> **Written problem**
Reproduce the data below word for word, starting at its first line and ending with the line that contains "[x=203, y=345]". Leave the pictures out of your copy.

> **The input**
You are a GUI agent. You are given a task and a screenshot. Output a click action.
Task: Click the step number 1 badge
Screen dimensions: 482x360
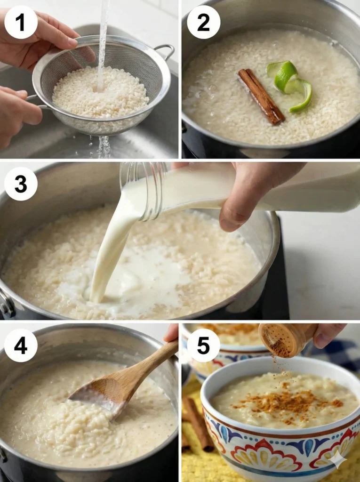[x=21, y=22]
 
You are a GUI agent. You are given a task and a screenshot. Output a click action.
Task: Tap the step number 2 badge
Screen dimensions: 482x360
[x=203, y=22]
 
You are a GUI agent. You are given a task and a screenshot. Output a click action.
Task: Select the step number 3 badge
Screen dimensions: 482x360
[x=21, y=184]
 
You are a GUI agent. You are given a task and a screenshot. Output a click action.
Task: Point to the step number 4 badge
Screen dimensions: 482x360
[x=21, y=345]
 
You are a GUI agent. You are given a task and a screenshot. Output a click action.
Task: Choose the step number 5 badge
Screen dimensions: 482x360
[x=203, y=345]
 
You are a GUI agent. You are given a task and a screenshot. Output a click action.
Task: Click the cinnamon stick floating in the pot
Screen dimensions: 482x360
[x=261, y=96]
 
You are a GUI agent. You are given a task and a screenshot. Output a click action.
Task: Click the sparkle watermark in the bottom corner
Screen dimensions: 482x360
[x=338, y=459]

> **Answer in full**
You are a GUI agent. You are given a task and a screenshot. Output a click action.
Task: Click the step number 1 badge
Screen dimensions: 482x360
[x=21, y=22]
 
You are a GUI agent. You are given a task and a screenshot. Output a click action.
Task: Tap the step number 2 badge
Screen dimensions: 482x360
[x=203, y=22]
 
You are a GUI agent. You are given a task and a screenshot. Output a click action.
Task: Select the step number 3 badge
Screen dimensions: 482x360
[x=21, y=184]
 
You are a GUI agent. You are given a task and a screenshot. Output a click action.
Task: Point to the step number 4 badge
Screen dimensions: 482x360
[x=21, y=345]
 
You are a GUI agent. You are given a task and a screenshot. Output a click action.
Task: Choose the step number 5 badge
Screen dimensions: 482x360
[x=203, y=345]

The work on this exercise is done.